Housed in a former Winn-Dixie grocery store at 502 Castle Street, the Rescue Mission of Cape Fear is a “confluence of community, authenticity, of meeting people where they are, and treating people with dignity,” says Holbrook, who has served as the organization’s manager of operations for the past eighteen months or so. “We encourage (Rescue Mission workers) to see that among ourselves, and we foster it. We want to be that example.” 

From 9 a.m. to 4 p.m. this Saturday, October 12, the Rescue Mission is hosting a party open to the public, featuring a cookout and D.J., in celebration of the organization’s fiftieth anniversary. That milestone is testament to the commitment, perseverance, and sheer grit shown over the years by its board, staff, and volunteers. 

The organization’s core mission is “to serve the homeless, hungry, and hurting,” as stated on its website, and its residential facility can accommodate up to sixteen men. Clients come from all walks of life and have any number of reasons they arrive at the Rescue Mission’s door.  Both the Rescue Mission’s thrift store and residential facility are housed in the former grocery store. 

During the first month of participation in the ninety-day, Christian-based program, residents staff the store. Holbrook looks to tap whatever skills they may have, from ease with customers to providing willing muscle. After their thirty-day stint is over, the men must find external employment, helped by Rescue Mission staff and volunteers.  Then they move back into the community at large. The organization’s goal is to equip each resident to make that move successful, but there are daunting challenges, just as there were fifty years ago. 

“Nothing has changed since 1974, but everything has changed,” Holbrook says. “We recognize that people are losing hope, they are in a dark place, or they feel disconnected and separated from family. Some have no family, so we become their family. Mental illness and substance abuse are equal opportunity – no matter your background. Affordable housing is unavailable.”

Holbrook’s husband tells her that her career arc led her to the Rescue Mission. 

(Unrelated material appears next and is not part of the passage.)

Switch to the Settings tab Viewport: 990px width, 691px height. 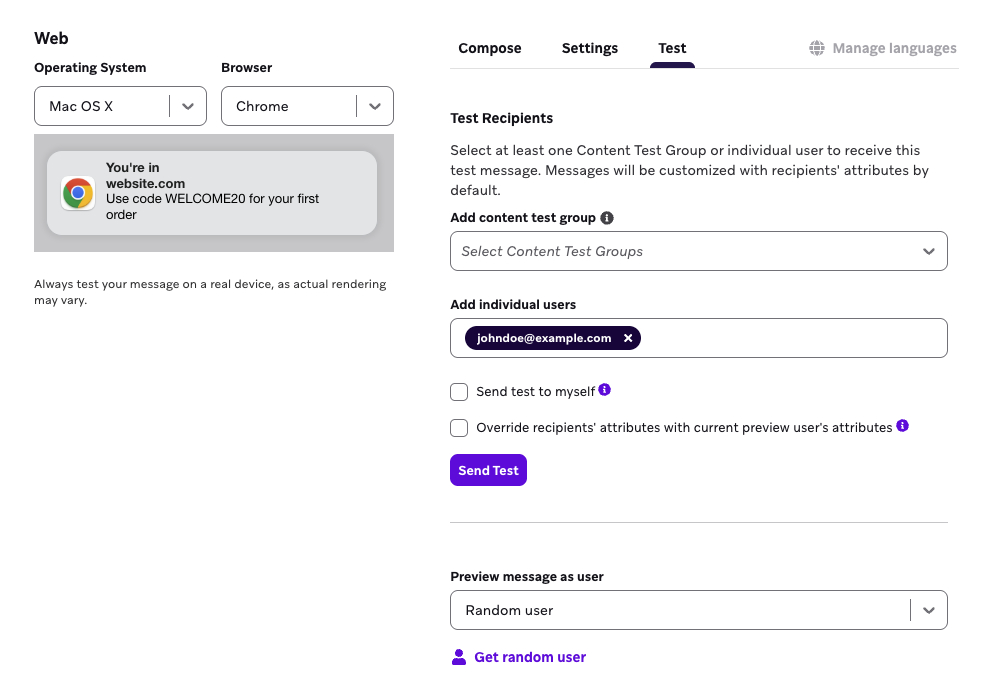point(590,48)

“I have a journalism degree from the University of Missouri and have held a bunch of different jobs,” she says. “They are all related in a way, and my degree has served me well, because I know how to gather facts and exercise discernment. I’m always writing and marketing, and I’m using those skills to innovate and to raise the visibility of the Rescue Mission.” 

By artfully arranging furniture and housewares, highlighting real finds, and grouping like items, Holbrook and Wilson have made the thrift store into a destination for both treasure hunters and bargain shoppers. Holbrook regularly posts unusual items on Instagram.

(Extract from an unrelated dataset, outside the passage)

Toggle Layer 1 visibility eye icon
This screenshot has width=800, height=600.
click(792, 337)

With the exception of box springs and mattresses, which North Carolina law prohibits it from accepting, the Rescue Mission thrift store takes pretty much everything else, according to Holbrook. 

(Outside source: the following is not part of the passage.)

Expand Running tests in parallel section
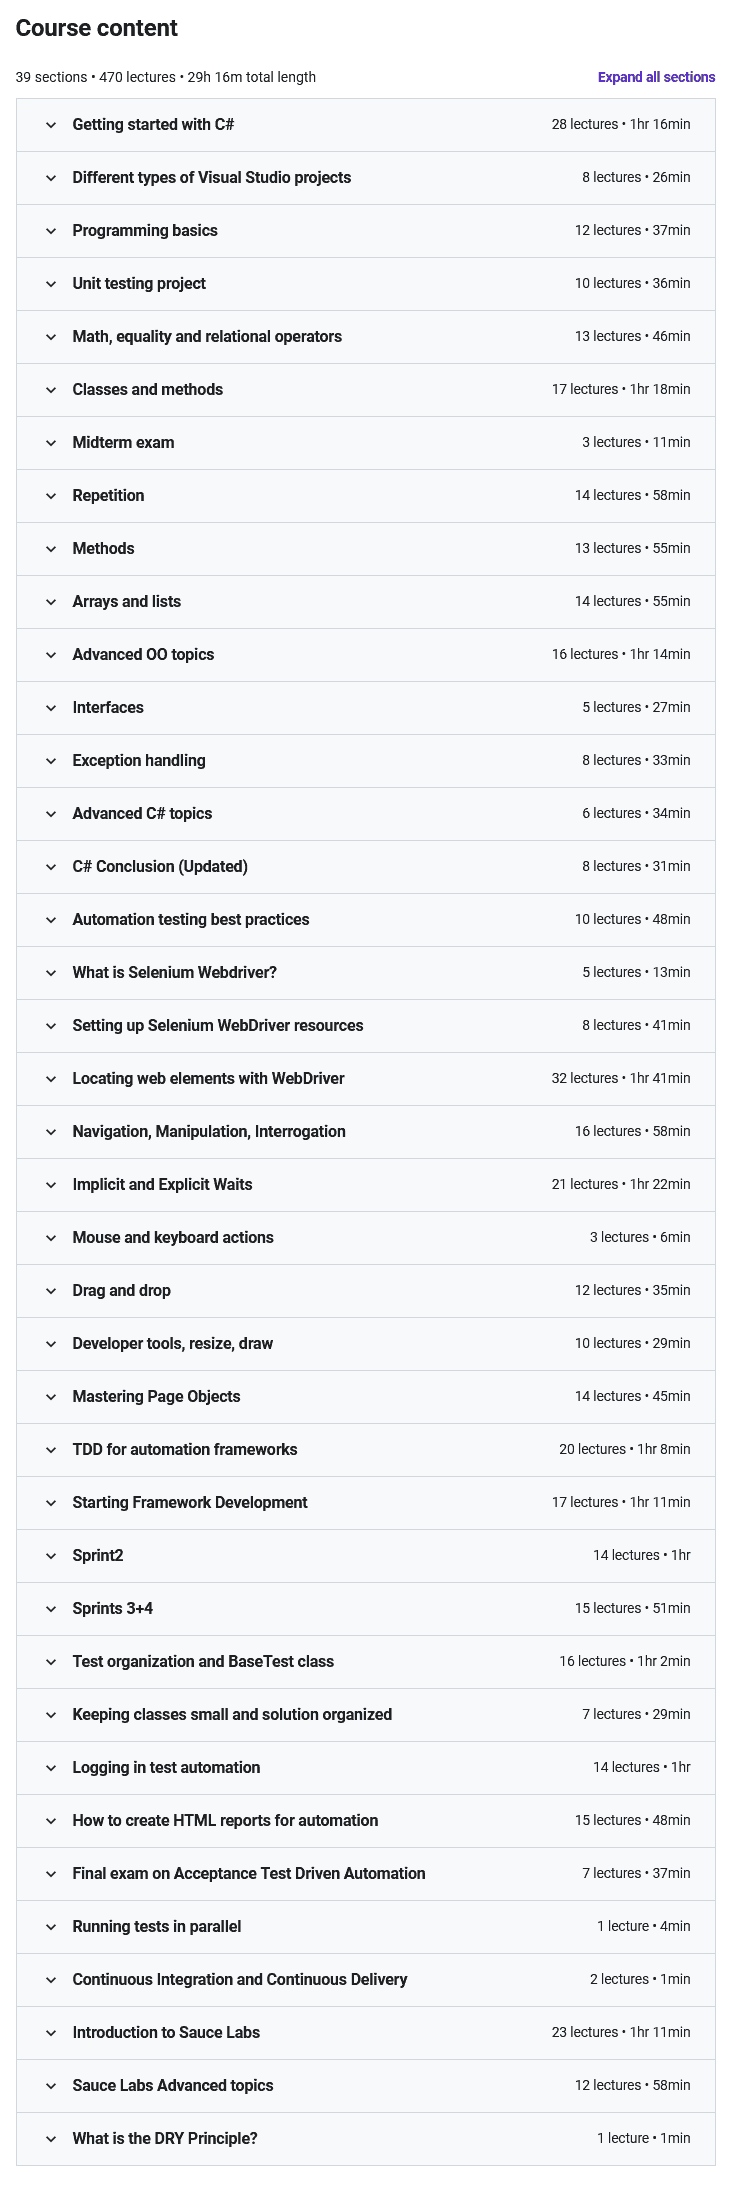 point(157,1927)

“We stage things to make it cute and accessible,” she says of the store. “People can picture (an item) in their own house. The crafty population comes in here to find materials. All clothes are two dollars; shoes are three dollars. People start talking to each other in here. We’ve earned our street cred by being here on Castle Street. Traffic here every day is massive.”  

The store attracts a regular clientele, some of whom leave notes on a door, asking to be notified if the store receives a particular item. 

“People come here for connection,” Holbrook says. 

It takes considerable money to operate the Rescue Mission, but with increased revenue from the thrift store and partnerships with about twenty churches in the area, the organization is “holding the line,” Holbrook says. Looking ahead, the staff want to find more grant opportunities and more sources of revenue and support. They would like to make their operation – already very lean – more efficient. 

But the heart of the mission – living out the gospel in serving a homeless and hurting population – is what sustains Holbrook and her colleagues. 

“That is interwoven in what we do every day and how we operate,” she says. “It exposes people to another way of looking at things. We are looking for ways to re-establish hope, and we may be the only Jesus they ever see. At all times we’re preaching the gospel, and, if necessary, we use words.”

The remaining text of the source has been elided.